To continue the analogy, imagine that Jesus was also in the archery tournament with you. And He goes three for three, perfect bullseyes in the first round. However, instead of moving on to round two He comes to you and He makes an offer. That He offers to trade scorecards with you. That He will take your imperfect score and you can have His perfect score. 2 Corinthians 5:21 says it this way…
“For our sake he made him to be sin who knew no sin, so that in him we might become the righteousness of God.”
This is righteousness imputed not imparted. Imparted means that if you do your part then God grants righteousness. Imputed means that it is credited to us by faith. What this means for you and I day to day is that because of the gospel of Jesus Christ, when God the Father looks at us He sees the righteousness of His son.
That’s right, if we have put our faith in Christ then God sees us just as He sees His son, perfect.

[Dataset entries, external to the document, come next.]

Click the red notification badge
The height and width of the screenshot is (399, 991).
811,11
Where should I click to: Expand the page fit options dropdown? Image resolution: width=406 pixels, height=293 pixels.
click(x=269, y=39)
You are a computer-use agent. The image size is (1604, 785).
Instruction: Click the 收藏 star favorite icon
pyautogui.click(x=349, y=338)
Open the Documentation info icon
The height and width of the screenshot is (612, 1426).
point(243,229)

There are two incredible pictures of the imputed righteousness of Christ in the New Testament that may help us understand a little more.

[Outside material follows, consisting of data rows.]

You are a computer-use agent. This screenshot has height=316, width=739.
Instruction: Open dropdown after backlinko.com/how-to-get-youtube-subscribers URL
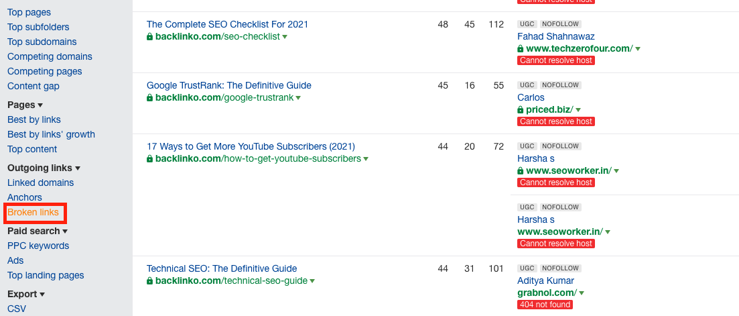[x=365, y=159]

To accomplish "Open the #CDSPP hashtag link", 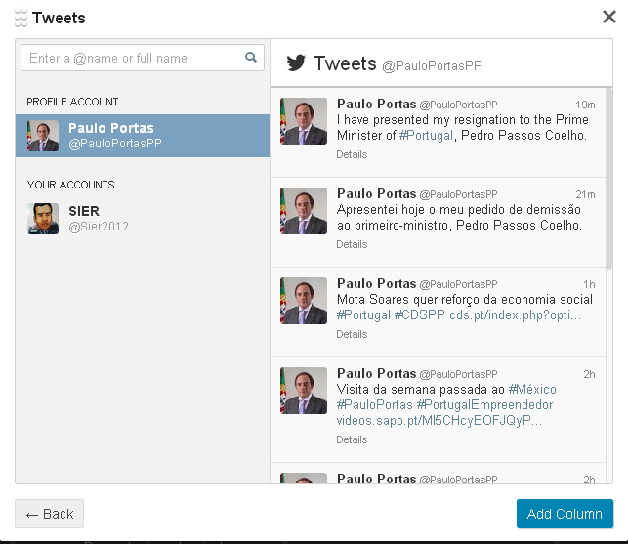I will point(419,314).
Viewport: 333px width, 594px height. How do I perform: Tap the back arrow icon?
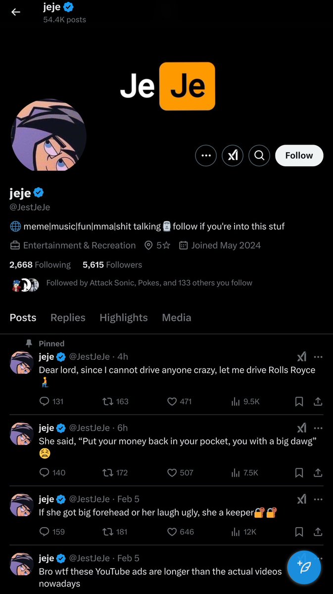tap(16, 12)
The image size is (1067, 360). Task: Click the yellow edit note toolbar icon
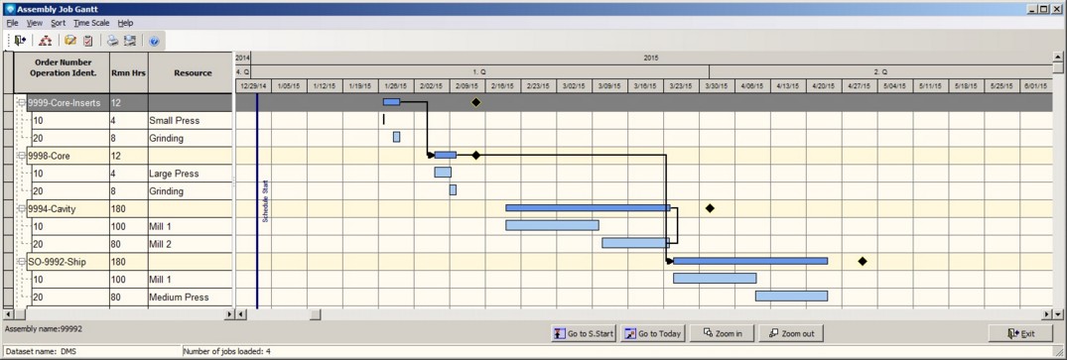[x=70, y=41]
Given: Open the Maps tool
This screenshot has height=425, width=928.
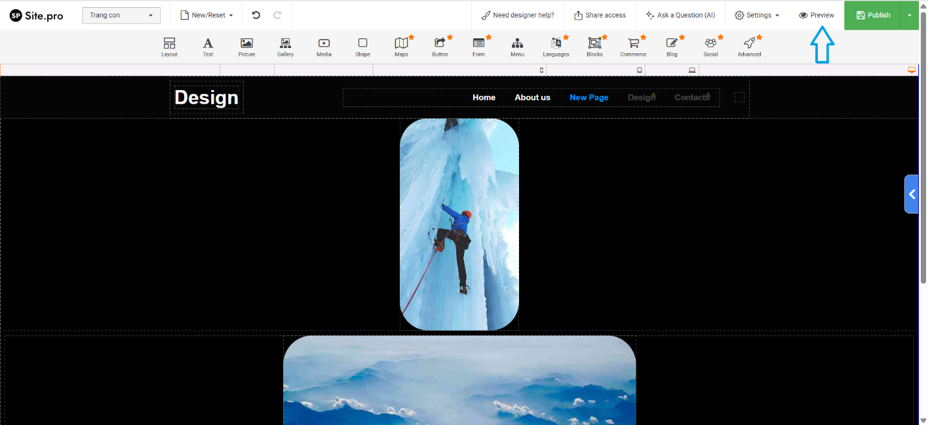Looking at the screenshot, I should (401, 47).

One is in the story of “The Prodigal Son” that we’ve previously looked at. Remember when the younger son comes home and the father comes running to him from a long way off. One of the first things that the father does for his son is call for the best robe. That would have been the father’s robe. That robe would have been spotless or perfect.
And maybe you remember that the younger son was coming from the pig farm and would have been covered in filth. And the father covers his son with his own spotless, perfect robe so that what is seen is not the son’s filth, but the father’s clean robe. This is imputed righteousness.
Another picture, that we’ve also studied is found in Ephesians 6. Paul says to put on the full armor of God. And one of the key pieces of armor that he instructs us to put on is the breast plate of righteousness. Have you ever seen a roman breastplate? It’s always a sculpted torso with perfect pecs and abs.
So, if you are wearing that breastplate, what is seen is the armor and NOT, at least in my case, the less than ideal figure that it would cover. This is a picture of Christ’s righteous life covering over anyone, that by faith trusts in Him. I think it would be nearly impossible to deepen your relationship with God if all you thought He saw in you were your sins.
It would be hard to run to a heavenly Father that was constantly seeing only our failures. Well, I have good news. Because of the imputed righteousness of Christ in our lives, God sees perfection when He sees His children.
Therefore, may we dive deeper and deeper into our relationship with Him because through Christ we have a right standing before Him.